I do U3, U' U2, U U2', etc. all the time. That's my job.


----------



## rubiknewbie (Apr 14, 2010)

U3 is not bad. Problem is I do U U U or U U2 :fp.


----------



## IamWEB (Apr 14, 2010)

jms_gears1 said:


> wth is a PLL Skip.
> wth is PLL?



wth is a gigawatt?


----------



## CubeX (Apr 14, 2010)

*Stupid mistake...*



miniGOINGS said:


> I don't know why "Dont know what PLL skip means?" is a question?

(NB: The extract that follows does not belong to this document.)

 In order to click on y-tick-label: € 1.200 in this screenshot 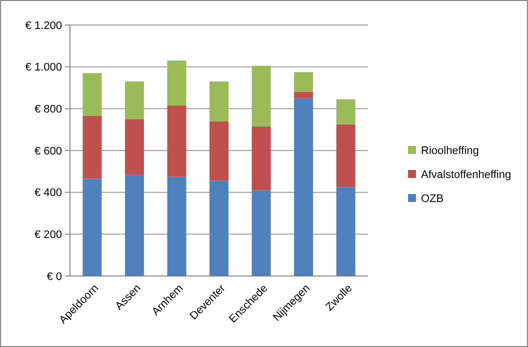, I will do `click(44, 26)`.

Yeah, sorry about that mistake... I was rushing it, while i was creating this poll. Also i didn't add any apostrophes to the 'dont' which was meant to be 'don't'

It should read 'Don't know what PLL skip means'

Hope this answers your quesiton...


----------



## Jokerman5656 (Apr 14, 2010)

IamWEB said:


> Kirjava said:
> 
> 
> > What's a PLL skip?
> ...


Nuh uhh... That's a Pidgey. Everyone knows that!!


----------



## Hadley4000 (Apr 14, 2010)

I think everyone does that sometimes. I do it, not just on PLL skips.


----------



## 4Chan (Apr 14, 2010)

Kirjava said:


> What's a PLL skip?


----------



## Faz (Apr 14, 2010)

4Chan said:


> Kirjava said:
> 
> 
> > What's a PLL skip?


----------



## Owen (Apr 14, 2010)

A PLL skip is when you skip PLL.


----------



## jms_gears1 (Apr 14, 2010)

Owen said:


> A PLL skip is when you skip PLL.



so whats a PLL...


----------



## Edward (Apr 14, 2010)

jms_gears1 said:


> Owen said:
> 
> 
> > A PLL skip is when you skip PLL.
> ...



Permutation of the last layer can apply to the M layer too you know, just different algs D:<.



4Chan said:


> Kirjava said:
> 
> 
> > What's a PLL skip?



I lol'd


----------



## jms_gears1 (Apr 14, 2010)

Edward said:


> jms_gears1 said:
> 
> 
> > Owen said:
> ...


NOU


----------



## miniGOINGS (Apr 14, 2010)

Edward said:


> jms_gears1 said:
> 
> 
> > Owen said:
> ...


So that means a PLL skip is 3 times more likely in Roux!


----------



## aniu_ta (Apr 18, 2010)

I'm always surprised. I see a cube of 2 seconds and just stop the timer. :fp


----------



## tanapak1 (Apr 18, 2010)

Yes!! But only for sometimes.


----------



## kunz (Apr 18, 2010)

i use roux but i do do U3's what should i put?


----------



## CubeX (Apr 21, 2010)

*Poll nearly closing...*

This poll is nearly closing (tomorrow), 

so everyone, please quickly vote now... Nearly to 100 votes.


----------



## Andreaillest (Apr 25, 2010)

Yes said:


> No. I do U U2'


Arg, I do this a lot. Makes me .


----------



## Rpotts (Apr 25, 2010)

I got a new PB today, and I did a U3 AUF.... would've been sub 15. grrrrrrr


----------



## moka (Apr 25, 2010)

LOL I never do a U' when PLL skips but U3.


----------



## Rayne (Apr 25, 2010)

I do U2, realize I did extra steps, and do U'3 to undo it.


----------